The Plot: Another episode with several unrelated plotlines that tries to tie everything together at the end. Feels a little forced this time.
It begins with George astounded that he is dating a classical pianist, Noel. He can’t believe his good fortune to have met a woman as attractive and talented. He is thrilled with dating her, but a little frightened as well. Since she is so far out of his league, she has the upper hand in the relationship. In fact, not only does George not have the upper hand, he “has no hand at all.” He invites Jerry and Elaine to one of her piano recitals, believing that if Noel sees him with his friends, he will look more popular and somehow at least become equal to her.

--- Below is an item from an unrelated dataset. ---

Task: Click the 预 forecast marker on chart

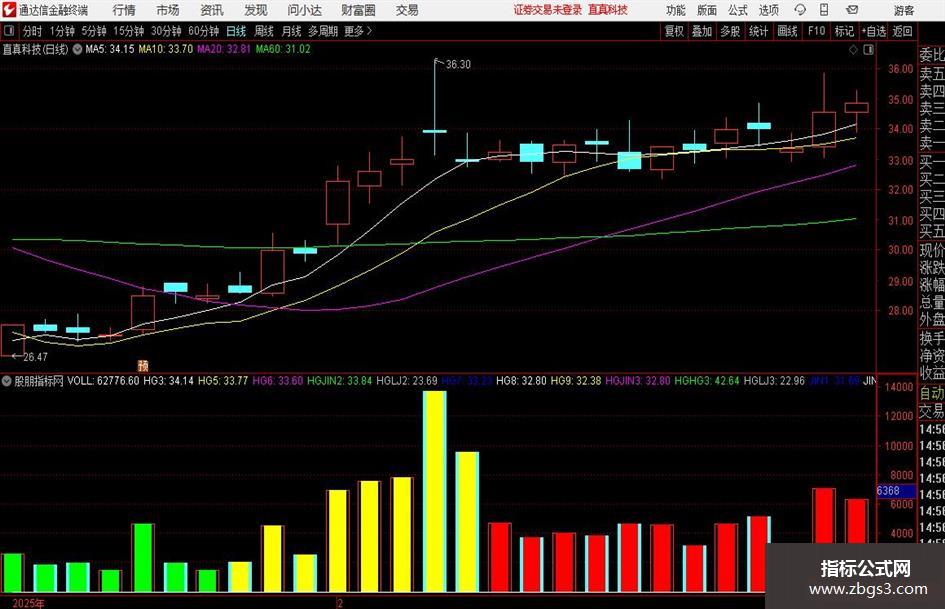Action: (x=143, y=365)
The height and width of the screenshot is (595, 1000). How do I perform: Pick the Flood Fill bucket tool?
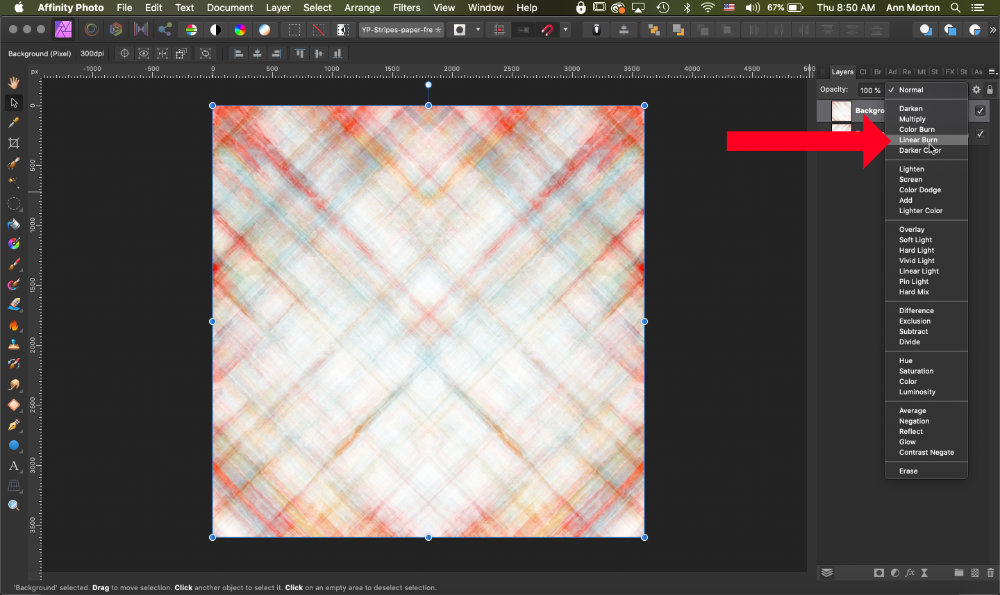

On his way out the door to the concert, Jerry shows Kramer a Tweety Bird Pez dispenser he got at a flea market and brings it with him to the show. In the middle of the concert, Jerry puts the Pez dispenser on Elaine's leg and she begins to burst out laughing. Noel keeps on playing and many people shush Elaine, but she can't stop laughing and is forced to step outside.

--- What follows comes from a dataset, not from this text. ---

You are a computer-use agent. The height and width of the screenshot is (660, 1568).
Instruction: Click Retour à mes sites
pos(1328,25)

While out in the lobby, Elaine runs into an old friend who tells her that another old high school friend, Richie, is now a comedian but is "kinda messed up" on drugs and will not listen to anyone to stop. The only person he will listen to is Jerry, whom he admires. They concoct a plan to have an intervention at Jerry's house with a whole bunch of old school friends there as well.

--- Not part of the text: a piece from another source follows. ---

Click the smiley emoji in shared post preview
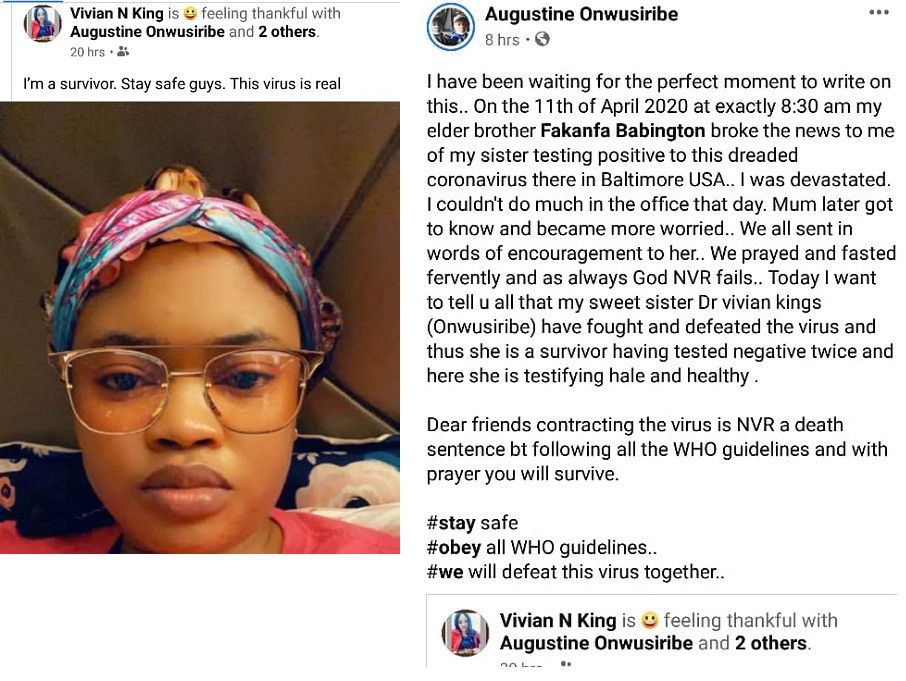This screenshot has height=681, width=906. [x=650, y=620]
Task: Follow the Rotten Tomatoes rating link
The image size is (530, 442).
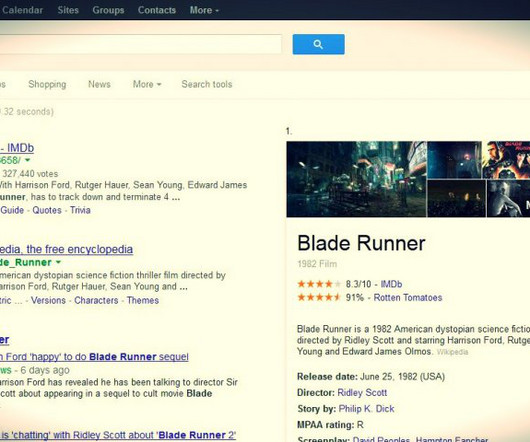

When Elaine goes backstage to meet up with Jerry and George after the recital, Noel is humiliated. She can’t believe someone was laughing at her playing. While unaware that it was Elaine, she vows that she will never forget the sound of that laugh.
As George realizes that his plan to gain some hand has backfired, Kramer inspires him to break up with Noel, and when she begs him to take her back, he will have the upper hand. Initially Kramer’s plan works to perfection. The two meet at Monk's and Noel actually says she'll do anything to get back together with him
Meanwhile, Kramer joins the Polar Bears, a group of swimmers who swim in the winter. Inspired by the brisk dips in the ocean, Kramer comes up with an idea for a cologne that smells like you just came from the beach. He pitches the idea to an exec at Calvin Klein who tells him he’s crazy and throws him out of the office.
The final scene occurs in Jerry’s apartment where the intervention is getting started. Kramer attends and brings his Polar Bear friends and then George and Noel come unexpectedly. At the intervention, Noel realizes that Elaine is the one who laughed at her recital. As a result, Noel dumps George.
When Richie comes, he simply asks "What's going on?" and the screen fades to black. In the end credits, Jerry tells George that Richie now is doing great in rehab, but is now addicted to Pez
- This was the first reference to “The Beach”, Kramer’s ocean inspired cologne.
- Noel’s recital is at the McBierney School, a reference to the McBurney School in Manhattan that counts Henry Winkler and Ted Koopel among its famous alumni.
- The friend that tells Elaine about Richie’s drug problem is John Mollica. He was named after a filmmaker friend of Larry David.
Favorite Quote: Kramer at Calvin Klein:
Kramer: Go ahead smell, smell
Steve: Yeah, so?
Kramer: Do you recognize it? ... The beach.
Steve: What are you talking about?
Kramer: Oh, I'm talking about the beach.
Steve: What about it?
Kramer: You know the way you smell when you first come home from the beach? Well, I want to make a cologne that captures the essence of that smell. Oh yeah.
Steve: That is the dumbest idea I have ever heard.
Kramer: Oh, wait, Did you hear what I just said?
Steve: Do you think people are going to pay $80 a bottle to smell like dead fish and sea weed? That's why people take showers when the come home from the beach. It's an objectionable offensive odor.
Kramer: So you don't think it's a good idea?
Favorite Scene: After hearing Elaine’s laugh at the intervention, Noel knows it was her and she now breaks up with George:
Noel: You lied to me George, you lied to me.
George: No, I, uh, um, wa, wa, What did I do? ... Where are you going?
Noel: I ... am breaking up ... with you!
George: You can't break up with me. I've got hand.
Noel: And you're going to need it.
The Lesson: The lesson from this episode is all about hand. While George’s concern that he has no hand is quite juvenile in his personal relationship, a little hand is extremely important for entrepreneurs. Startups face extreme pressure from countless directions. Your early investors are trying to squeeze you on valuation and their equity for their investment. Your early customers are squeezing you trying to get guarantees that you can deliver on the product/service that they are paying for. Your early vendors are trying to squeeze you on a guaranty that they will get paid for the work they are performing. All of these take a little chunk out of the company. If you do not have some sort of leverage, (a highly scalable company that can produce significant returns in a relatively short period of time; a cash rich bank account that can support your personal guaranties; tremendous good will) you will end up giving away much more of your company or profit margin than necessary. In the early stages of your company, it is important to use whatever assets/advantages you have to gain as much hand as possible.